> [Materials provided]
□ □ □ □

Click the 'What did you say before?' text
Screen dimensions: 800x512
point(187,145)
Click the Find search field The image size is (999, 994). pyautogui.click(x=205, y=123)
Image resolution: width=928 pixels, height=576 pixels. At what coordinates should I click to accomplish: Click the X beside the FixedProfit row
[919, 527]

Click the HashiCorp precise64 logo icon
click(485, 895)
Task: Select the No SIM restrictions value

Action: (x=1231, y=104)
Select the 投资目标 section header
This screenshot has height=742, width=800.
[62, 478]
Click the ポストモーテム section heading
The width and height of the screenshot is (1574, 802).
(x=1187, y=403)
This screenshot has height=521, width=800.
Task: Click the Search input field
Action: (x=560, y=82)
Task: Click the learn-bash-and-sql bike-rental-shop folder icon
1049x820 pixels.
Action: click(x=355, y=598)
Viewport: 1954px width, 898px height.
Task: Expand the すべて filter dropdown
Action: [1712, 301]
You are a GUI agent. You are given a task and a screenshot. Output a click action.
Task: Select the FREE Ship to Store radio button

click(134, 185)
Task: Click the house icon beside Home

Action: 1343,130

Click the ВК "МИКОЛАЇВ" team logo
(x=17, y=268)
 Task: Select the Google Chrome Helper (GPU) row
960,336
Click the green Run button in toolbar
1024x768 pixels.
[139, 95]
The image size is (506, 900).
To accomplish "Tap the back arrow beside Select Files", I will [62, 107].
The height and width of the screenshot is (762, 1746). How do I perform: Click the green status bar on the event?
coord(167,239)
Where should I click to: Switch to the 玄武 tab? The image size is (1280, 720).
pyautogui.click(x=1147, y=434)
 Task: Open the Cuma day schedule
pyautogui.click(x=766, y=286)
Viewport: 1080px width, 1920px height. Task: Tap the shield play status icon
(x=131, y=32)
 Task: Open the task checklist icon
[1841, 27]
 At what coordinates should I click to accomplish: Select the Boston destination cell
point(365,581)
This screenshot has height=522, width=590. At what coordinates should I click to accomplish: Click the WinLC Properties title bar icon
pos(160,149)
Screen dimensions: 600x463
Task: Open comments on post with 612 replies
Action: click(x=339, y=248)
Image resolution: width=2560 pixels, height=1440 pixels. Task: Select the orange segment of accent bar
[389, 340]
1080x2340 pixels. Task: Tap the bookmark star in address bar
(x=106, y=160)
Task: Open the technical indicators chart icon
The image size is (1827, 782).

□ □ □ □

> [Exercise] Only the lines from the one with "At what coordinates should I click to accomplish: Select" through the last line of the material above are to be duplicated, exactly and with both ends kept.

> [Answer]
 At what coordinates should I click to accomplish: Select the Boston destination cell
point(365,581)
This screenshot has height=522, width=590. At what coordinates should I click to accomplish: Click the WinLC Properties title bar icon
pos(160,149)
Screen dimensions: 600x463
Task: Open comments on post with 612 replies
Action: click(x=339, y=248)
Image resolution: width=2560 pixels, height=1440 pixels. Task: Select the orange segment of accent bar
[389, 340]
1080x2340 pixels. Task: Tap the bookmark star in address bar
(x=106, y=160)
Task: Open the technical indicators chart icon
The image size is (1827, 782).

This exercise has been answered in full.